DATA LISTING:

===

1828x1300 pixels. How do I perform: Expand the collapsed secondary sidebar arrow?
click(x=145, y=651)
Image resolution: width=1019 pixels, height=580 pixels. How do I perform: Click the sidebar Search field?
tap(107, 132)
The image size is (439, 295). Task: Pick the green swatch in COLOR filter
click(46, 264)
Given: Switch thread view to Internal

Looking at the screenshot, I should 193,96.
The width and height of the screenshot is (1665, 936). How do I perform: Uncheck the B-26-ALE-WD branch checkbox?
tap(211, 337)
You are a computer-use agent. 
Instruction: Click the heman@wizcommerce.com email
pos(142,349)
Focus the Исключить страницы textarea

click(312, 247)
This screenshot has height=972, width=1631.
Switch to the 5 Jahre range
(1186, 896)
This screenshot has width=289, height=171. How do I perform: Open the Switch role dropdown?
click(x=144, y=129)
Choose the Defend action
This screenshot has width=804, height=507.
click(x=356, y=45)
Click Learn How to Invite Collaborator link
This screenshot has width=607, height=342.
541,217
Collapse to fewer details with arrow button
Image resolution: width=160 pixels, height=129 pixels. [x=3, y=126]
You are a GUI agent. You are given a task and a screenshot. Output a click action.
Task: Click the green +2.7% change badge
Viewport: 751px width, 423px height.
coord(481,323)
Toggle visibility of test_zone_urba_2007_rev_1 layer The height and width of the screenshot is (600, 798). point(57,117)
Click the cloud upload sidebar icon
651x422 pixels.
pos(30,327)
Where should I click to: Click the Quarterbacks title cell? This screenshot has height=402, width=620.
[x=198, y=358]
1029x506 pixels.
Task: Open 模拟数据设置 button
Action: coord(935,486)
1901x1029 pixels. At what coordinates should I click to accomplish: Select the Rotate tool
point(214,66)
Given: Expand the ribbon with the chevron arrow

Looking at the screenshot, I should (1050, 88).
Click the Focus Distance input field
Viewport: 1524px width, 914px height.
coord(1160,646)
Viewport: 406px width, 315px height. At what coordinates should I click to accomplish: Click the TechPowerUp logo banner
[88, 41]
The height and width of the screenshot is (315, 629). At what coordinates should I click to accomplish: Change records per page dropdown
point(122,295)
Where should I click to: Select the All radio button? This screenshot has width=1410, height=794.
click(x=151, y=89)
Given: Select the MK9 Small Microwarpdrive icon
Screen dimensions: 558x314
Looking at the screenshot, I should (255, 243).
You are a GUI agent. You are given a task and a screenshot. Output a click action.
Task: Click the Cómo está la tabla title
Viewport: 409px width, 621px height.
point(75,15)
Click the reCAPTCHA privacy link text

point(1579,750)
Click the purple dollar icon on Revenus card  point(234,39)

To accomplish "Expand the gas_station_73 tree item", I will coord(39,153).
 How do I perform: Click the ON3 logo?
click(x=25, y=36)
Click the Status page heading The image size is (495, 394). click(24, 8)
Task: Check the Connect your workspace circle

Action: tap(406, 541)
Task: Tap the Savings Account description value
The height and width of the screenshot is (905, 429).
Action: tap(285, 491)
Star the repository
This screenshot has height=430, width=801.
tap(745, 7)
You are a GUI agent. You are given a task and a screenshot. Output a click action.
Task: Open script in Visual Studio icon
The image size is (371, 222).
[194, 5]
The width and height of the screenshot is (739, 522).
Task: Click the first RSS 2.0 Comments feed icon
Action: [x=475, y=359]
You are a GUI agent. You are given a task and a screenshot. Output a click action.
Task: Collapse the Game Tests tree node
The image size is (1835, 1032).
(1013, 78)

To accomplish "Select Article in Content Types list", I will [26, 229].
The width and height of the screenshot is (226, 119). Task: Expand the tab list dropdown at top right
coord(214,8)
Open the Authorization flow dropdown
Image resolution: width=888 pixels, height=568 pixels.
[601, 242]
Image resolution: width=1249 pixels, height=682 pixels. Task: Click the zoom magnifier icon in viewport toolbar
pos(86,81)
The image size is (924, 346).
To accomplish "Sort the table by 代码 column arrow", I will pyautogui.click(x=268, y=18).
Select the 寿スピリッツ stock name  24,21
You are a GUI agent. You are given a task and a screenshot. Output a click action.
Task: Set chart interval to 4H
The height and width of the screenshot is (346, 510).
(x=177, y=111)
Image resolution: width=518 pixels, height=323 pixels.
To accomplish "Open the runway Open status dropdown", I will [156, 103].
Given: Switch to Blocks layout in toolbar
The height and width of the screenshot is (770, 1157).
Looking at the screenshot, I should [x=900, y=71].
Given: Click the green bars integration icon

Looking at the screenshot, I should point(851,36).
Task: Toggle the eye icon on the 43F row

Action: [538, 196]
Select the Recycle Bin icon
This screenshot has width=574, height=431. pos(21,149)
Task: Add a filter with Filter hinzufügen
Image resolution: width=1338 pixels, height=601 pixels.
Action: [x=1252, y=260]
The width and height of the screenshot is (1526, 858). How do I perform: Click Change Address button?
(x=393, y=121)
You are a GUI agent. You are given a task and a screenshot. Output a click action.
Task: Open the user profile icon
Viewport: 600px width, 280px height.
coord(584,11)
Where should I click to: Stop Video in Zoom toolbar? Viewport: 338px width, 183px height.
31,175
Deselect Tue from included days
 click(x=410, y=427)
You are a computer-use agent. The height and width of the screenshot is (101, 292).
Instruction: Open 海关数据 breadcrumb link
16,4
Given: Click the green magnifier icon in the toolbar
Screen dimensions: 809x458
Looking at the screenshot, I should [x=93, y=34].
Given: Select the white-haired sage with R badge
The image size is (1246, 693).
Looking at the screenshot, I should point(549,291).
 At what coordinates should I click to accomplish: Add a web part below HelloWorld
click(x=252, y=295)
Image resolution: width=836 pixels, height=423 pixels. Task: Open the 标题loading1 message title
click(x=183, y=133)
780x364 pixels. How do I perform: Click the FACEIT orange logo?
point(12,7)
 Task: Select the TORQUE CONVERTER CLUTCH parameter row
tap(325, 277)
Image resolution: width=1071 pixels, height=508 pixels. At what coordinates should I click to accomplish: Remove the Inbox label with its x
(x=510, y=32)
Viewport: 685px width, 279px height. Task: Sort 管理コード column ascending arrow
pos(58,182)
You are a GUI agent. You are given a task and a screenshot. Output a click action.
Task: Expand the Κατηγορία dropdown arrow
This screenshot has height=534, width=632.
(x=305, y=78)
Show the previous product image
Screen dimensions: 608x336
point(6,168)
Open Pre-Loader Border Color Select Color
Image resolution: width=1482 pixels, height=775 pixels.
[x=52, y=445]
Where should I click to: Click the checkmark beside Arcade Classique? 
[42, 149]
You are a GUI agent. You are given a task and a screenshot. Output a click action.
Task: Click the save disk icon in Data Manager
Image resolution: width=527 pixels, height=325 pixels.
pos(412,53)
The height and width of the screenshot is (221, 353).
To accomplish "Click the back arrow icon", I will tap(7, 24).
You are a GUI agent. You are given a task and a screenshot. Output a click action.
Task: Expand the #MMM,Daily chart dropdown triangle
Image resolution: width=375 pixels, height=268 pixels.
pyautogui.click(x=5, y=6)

===

TASK GOAL:
Copy every one of the rows above verbatim, in the same order.

TASK RESULT:
1828x1300 pixels. How do I perform: Expand the collapsed secondary sidebar arrow?
click(x=145, y=651)
Image resolution: width=1019 pixels, height=580 pixels. How do I perform: Click the sidebar Search field?
tap(107, 132)
The image size is (439, 295). Task: Pick the green swatch in COLOR filter
click(46, 264)
Given: Switch thread view to Internal

Looking at the screenshot, I should 193,96.
The width and height of the screenshot is (1665, 936). How do I perform: Uncheck the B-26-ALE-WD branch checkbox?
tap(211, 337)
You are a computer-use agent. 
Instruction: Click the heman@wizcommerce.com email
pos(142,349)
Focus the Исключить страницы textarea

click(312, 247)
This screenshot has height=972, width=1631.
Switch to the 5 Jahre range
(1186, 896)
This screenshot has width=289, height=171. How do I perform: Open the Switch role dropdown?
click(x=144, y=129)
Choose the Defend action
This screenshot has width=804, height=507.
click(x=356, y=45)
Click Learn How to Invite Collaborator link
This screenshot has width=607, height=342.
541,217
Collapse to fewer details with arrow button
Image resolution: width=160 pixels, height=129 pixels. [x=3, y=126]
You are a GUI agent. You are given a task and a screenshot. Output a click action.
Task: Click the green +2.7% change badge
Viewport: 751px width, 423px height.
coord(481,323)
Toggle visibility of test_zone_urba_2007_rev_1 layer The height and width of the screenshot is (600, 798). point(57,117)
Click the cloud upload sidebar icon
651x422 pixels.
pos(30,327)
Where should I click to: Click the Quarterbacks title cell? This screenshot has height=402, width=620.
[x=198, y=358]
1029x506 pixels.
Task: Open 模拟数据设置 button
Action: coord(935,486)
1901x1029 pixels. At what coordinates should I click to accomplish: Select the Rotate tool
point(214,66)
Given: Expand the ribbon with the chevron arrow

Looking at the screenshot, I should (1050, 88).
Click the Focus Distance input field
Viewport: 1524px width, 914px height.
coord(1160,646)
Viewport: 406px width, 315px height. At what coordinates should I click to accomplish: Click the TechPowerUp logo banner
[88, 41]
The height and width of the screenshot is (315, 629). At what coordinates should I click to accomplish: Change records per page dropdown
point(122,295)
Where should I click to: Select the All radio button? This screenshot has width=1410, height=794.
click(x=151, y=89)
Given: Select the MK9 Small Microwarpdrive icon
Screen dimensions: 558x314
Looking at the screenshot, I should (255, 243).
You are a GUI agent. You are given a task and a screenshot. Output a click action.
Task: Click the Cómo está la tabla title
Viewport: 409px width, 621px height.
point(75,15)
Click the reCAPTCHA privacy link text

point(1579,750)
Click the purple dollar icon on Revenus card  point(234,39)

To accomplish "Expand the gas_station_73 tree item", I will coord(39,153).
 How do I perform: Click the ON3 logo?
click(x=25, y=36)
Click the Status page heading The image size is (495, 394). click(24, 8)
Task: Check the Connect your workspace circle

Action: tap(406, 541)
Task: Tap the Savings Account description value
The height and width of the screenshot is (905, 429).
Action: tap(285, 491)
Star the repository
This screenshot has height=430, width=801.
tap(745, 7)
You are a GUI agent. You are given a task and a screenshot. Output a click action.
Task: Open script in Visual Studio icon
The image size is (371, 222).
[194, 5]
The width and height of the screenshot is (739, 522).
Task: Click the first RSS 2.0 Comments feed icon
Action: [x=475, y=359]
You are a GUI agent. You are given a task and a screenshot. Output a click action.
Task: Collapse the Game Tests tree node
The image size is (1835, 1032).
(1013, 78)

To accomplish "Select Article in Content Types list", I will [26, 229].
The width and height of the screenshot is (226, 119). Task: Expand the tab list dropdown at top right
coord(214,8)
Open the Authorization flow dropdown
Image resolution: width=888 pixels, height=568 pixels.
[601, 242]
Image resolution: width=1249 pixels, height=682 pixels. Task: Click the zoom magnifier icon in viewport toolbar
pos(86,81)
The image size is (924, 346).
To accomplish "Sort the table by 代码 column arrow", I will pyautogui.click(x=268, y=18).
Select the 寿スピリッツ stock name  24,21
You are a GUI agent. You are given a task and a screenshot. Output a click action.
Task: Set chart interval to 4H
The height and width of the screenshot is (346, 510).
(x=177, y=111)
Image resolution: width=518 pixels, height=323 pixels.
To accomplish "Open the runway Open status dropdown", I will [156, 103].
Given: Switch to Blocks layout in toolbar
The height and width of the screenshot is (770, 1157).
Looking at the screenshot, I should [x=900, y=71].
Given: Click the green bars integration icon

Looking at the screenshot, I should point(851,36).
Task: Toggle the eye icon on the 43F row

Action: [538, 196]
Select the Recycle Bin icon
This screenshot has width=574, height=431. pos(21,149)
Task: Add a filter with Filter hinzufügen
Image resolution: width=1338 pixels, height=601 pixels.
Action: [x=1252, y=260]
The width and height of the screenshot is (1526, 858). How do I perform: Click Change Address button?
(x=393, y=121)
You are a GUI agent. You are given a task and a screenshot. Output a click action.
Task: Open the user profile icon
Viewport: 600px width, 280px height.
coord(584,11)
Where should I click to: Stop Video in Zoom toolbar? Viewport: 338px width, 183px height.
31,175
Deselect Tue from included days
 click(x=410, y=427)
You are a computer-use agent. The height and width of the screenshot is (101, 292).
Instruction: Open 海关数据 breadcrumb link
16,4
Given: Click the green magnifier icon in the toolbar
Screen dimensions: 809x458
Looking at the screenshot, I should [x=93, y=34].
Given: Select the white-haired sage with R badge
The image size is (1246, 693).
Looking at the screenshot, I should point(549,291).
 At what coordinates should I click to accomplish: Add a web part below HelloWorld
click(x=252, y=295)
Image resolution: width=836 pixels, height=423 pixels. Task: Open the 标题loading1 message title
click(x=183, y=133)
780x364 pixels. How do I perform: Click the FACEIT orange logo?
point(12,7)
 Task: Select the TORQUE CONVERTER CLUTCH parameter row
tap(325, 277)
Image resolution: width=1071 pixels, height=508 pixels. At what coordinates should I click to accomplish: Remove the Inbox label with its x
(x=510, y=32)
Viewport: 685px width, 279px height. Task: Sort 管理コード column ascending arrow
pos(58,182)
You are a GUI agent. You are given a task and a screenshot. Output a click action.
Task: Expand the Κατηγορία dropdown arrow
This screenshot has height=534, width=632.
(x=305, y=78)
Show the previous product image
Screen dimensions: 608x336
point(6,168)
Open Pre-Loader Border Color Select Color
Image resolution: width=1482 pixels, height=775 pixels.
[x=52, y=445]
Where should I click to: Click the checkmark beside Arcade Classique? 
[42, 149]
You are a GUI agent. You are given a task and a screenshot. Output a click action.
Task: Click the save disk icon in Data Manager
Image resolution: width=527 pixels, height=325 pixels.
pos(412,53)
The height and width of the screenshot is (221, 353).
To accomplish "Click the back arrow icon", I will tap(7, 24).
You are a GUI agent. You are given a task and a screenshot. Output a click action.
Task: Expand the #MMM,Daily chart dropdown triangle
Image resolution: width=375 pixels, height=268 pixels.
pyautogui.click(x=5, y=6)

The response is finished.